Sunday, September 8, 2013

Day 2 - Blanco Canyon

Abilene, TX to Lamar, CO - 511 miles
September, 7 2013

As usual on my rides I wake up the rooster and lay in bed waiting for the sun to make its appearance.  On the road with a light motel breakfast by 7:15am motoring almost due north.  Couple of hours later I'm approaching Crosbyton, TX just east of Lubbock.  When you say Lubbock to me I think of cotton fields...immediately after flashing on Buddy Holly, Waylon Jennings, and Lloyd Maines...and flat land.  But it's not.  Like the grand canyon it gets "hilly" downward.
About twenty miles from Crosbyton I see my first "down."  It's called "Putoff Canyon" after an early settler.  It was known for its abundant fresh water "strong enough to swim a horse."

Further on you start to see where the water runoff that created Putoff Canyon has joined with a larger stream to form yet a larger canyon.  This is Blanco Canyon.

Dry now due to pumping, the fame of the canyon comes from the White River water and considerable timber, scarce in the area, which grew here into the 20th century.

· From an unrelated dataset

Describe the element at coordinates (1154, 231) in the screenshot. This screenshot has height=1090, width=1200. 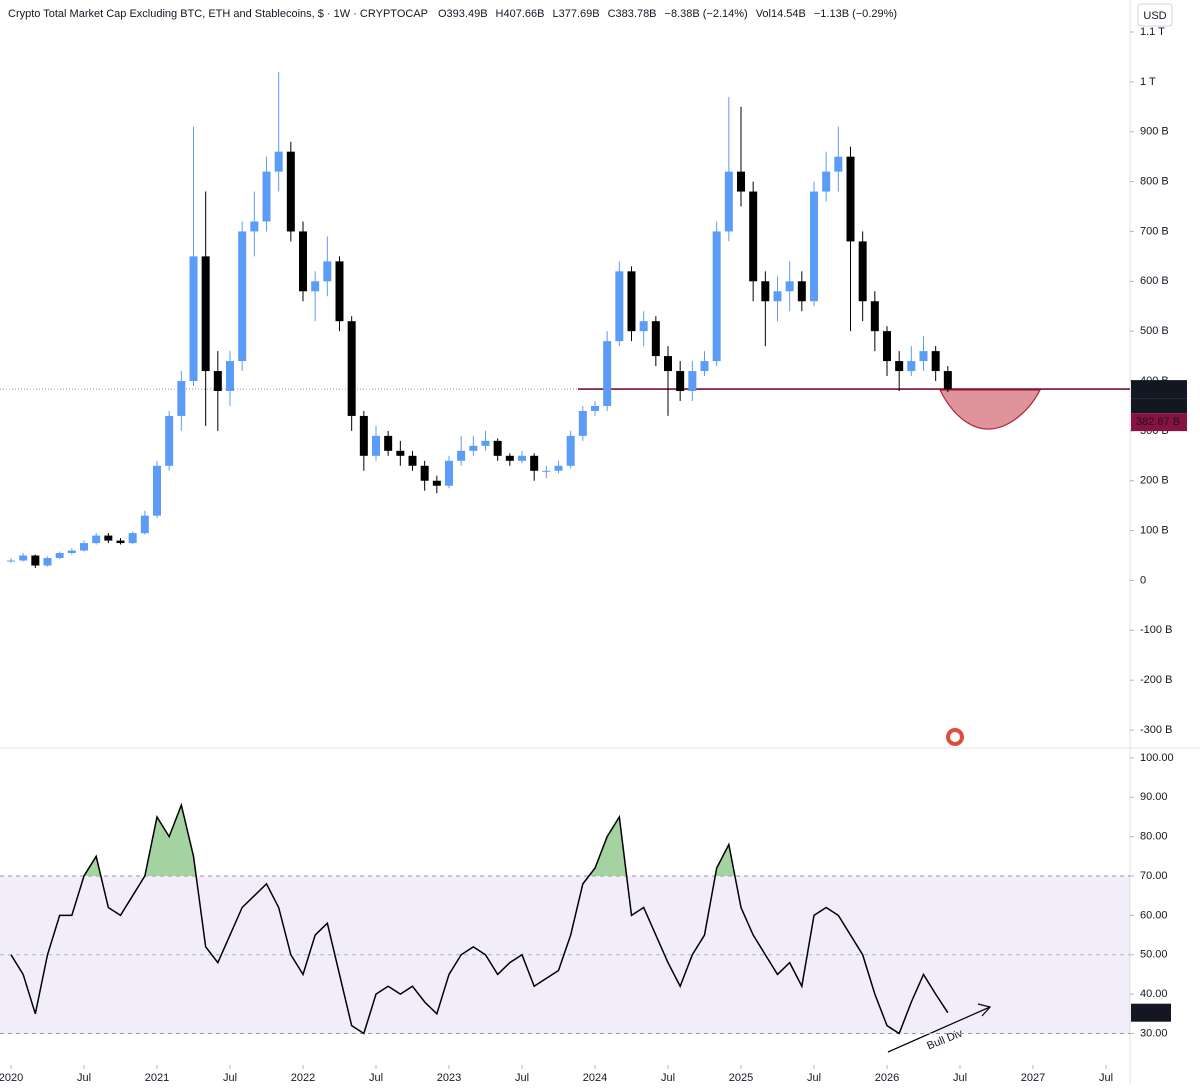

In the 1990s it was confirmed that Spanish Conquistador Francisco Coronado camped here twice in the spring of 1541.  He was, I supposed, busy losing horses,  It's amazing to me how quickly the horses multiplied after the early Spanish reintroduced them to this continent.  It certainly changed the lives of the Plains Indians tribes.

It's the Plains Indians we're interested in...specifically at this stop, the Comanches.  It was here in 1871 that Col. Ranald Mackenzie led his San Angelo-based troops.  The battle fought here barely deserves the name "battle."  Mackenzie lost one trooper and reports indicate a couple of Comanches were killed.  But the significance of the encounter is it was the first real move against the Comanches after the Civil War.  Setting up a supply camp at the mouth of the canyon Mackenzie essentially served notice that the war was on.  Three years later he caught the Comanche, Kiowa, and some Cheyenne north of here in Palo Duro Canyon.  He captured their entire herd of horses (some 1100) and destroyed their tents and September, just before winter set it.  It forced them into reservations to survive.

An interesting note, at least to me, is Mackenzie seems to be able to get a lot accomplished with  few casualties.  He lost one man at Blanco Canyon and one at Palo Duro.

It's just open farm country now, only pretty when you are in it and can see the fertility and richness of the land, and the wide open spaces.  But, at one time, it was where cultures clashed.  For any looking for some great sympathetic treatment of the "noble" Redman you'll have to look somewhere else.  The white man came here and took the land from the Comanche and Kiowa.  They'd taken it from the Apache.  I can determine no fine distinction in the result.

But, time's a-wasting so I head north with the intention of revisiting Palo Duro Canyon.  I made a trip there back in 2009 because it always intrigued me.  But it got so hot by the time I was fairly near I decided to move on north looking for relief.  Didn't get it, though.  But I ate miles of road until  reaching Lamar, Colorado about 5:30pm (our time...they're "behind" us you know).

Took one of those "road showers" I harp about so much.  Seriously, one day I will write the definitive "Ode to the Road Shower."  It will be in iambic pentameter and explain, as only poetry can, how absolutely wonderful a long, drenching shower can feel after 8-10 on the road on the back of a motorcycle.


  1. Finally out of Texas... That is always the longest leg of the trip!

  2. Mackienzie totally rewrote the book on how to fight the Commanchies. Prior to him they used plug farm horses..single shot rifles and poorly trained immigrant Calvry draftees. He did three things. He got fast well trained horses (the Commanchies would raid by the moonlight and be 100 miles away by dawn). He recruited the best soldiers. The biggest thing he did though was meet with Mr Colt and he started field testing (beta) his 45's and recommending changes and improvements. He was the first to have the Colt six shot revolver. From there..well the Commanchies were history

  3. Mackenzie brought to bear the repeating Spencer rifle in his battles with the Comanches. The Texas hero who worked with Samuel Colt on the 6 shooter revolver was John Coffee Hayes in the 1840's. Separated by two decades, both men owed part of their success in the Indian wars to advances in technology.